O governo de Goiás, sob a liderança do governador Ronaldo Caiado e do vice Daniel Vilela, firmou um contrato de R$ 66,1 milhões com a Rede Sol Fuel Distribuidora S/A. A empresa está sob investigação da Polícia Federal na Operação Carbono Oculto, que apura a utilização do setor de combustíveis para lavagem de dinheiro associado ao Primeiro Comando da Capital (PCC).
Detalhes do contrato
O acordo, assinado em março de 2023, prevê o fornecimento de mais de 10 milhões de litros de óleo diesel S-10 para o transporte coletivo na região metropolitana de Goiânia. O contrato tem validade inicial de dois anos, com possibilidade de prorrogação.
Implicações da Operação Carbono Oculto
A Rede Sol Fuel foi mencionada na investigação após a Receita Federal identificar que cerca de R$ 30 milhões em recebíveis da empresa foram adquiridos pelo Fundo de Investimento Mabruk II. Este fundo é apontado como um dos financiadores da expansão do PCC no setor de combustíveis. As apurações da Polícia Federal envolvem distribuidoras, postos de gasolina e fundos de investimento na lavagem de dinheiro e ocultação de bens da facção criminosa.
Representante da empresa
O contrato com a Metrobus foi assinado por Flávio Jandoso Navarro, que é sócio-diretor da Rede Sol Fuel.
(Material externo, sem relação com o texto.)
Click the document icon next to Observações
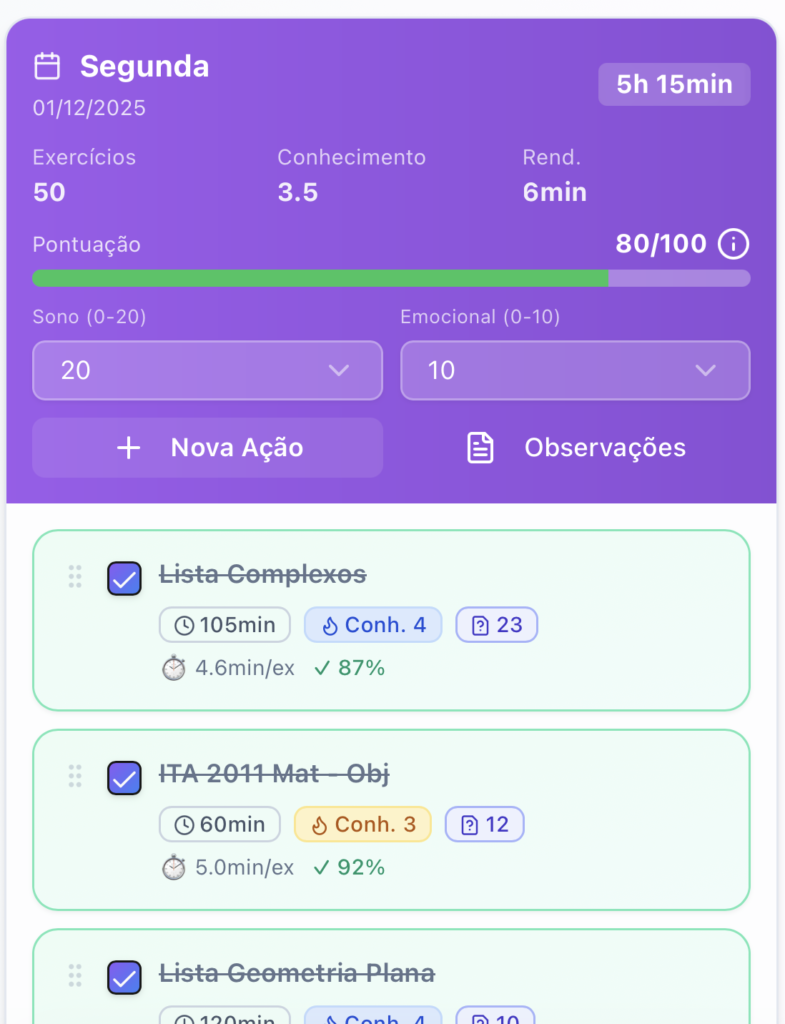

Até o momento, não existem informações públicas que indiquem que Navarro tenha sido diretamente alvo das investigações da Operação Carbono Oculto, embora a empresa que representa tenha sido citada nas apurações.
Outras ligações investigadas
Recentemente, o site Goiás24Horas destacou a contratação do BK Bank para movimentar cerca de R$ 2 bilhões dos cartões sociais do governo estadual, um programa que contava com a influência de Gracinha Caiado, esposa do governador. Também foi noticiado que Gracinha participou de uma viagem à Europa com Adair Meira, que foi preso por lavagem de dinheiro em uma instituição financeira ligada ao PCC. Novas informações sobre o contrato da Metrobus devem ser divulgadas em breve.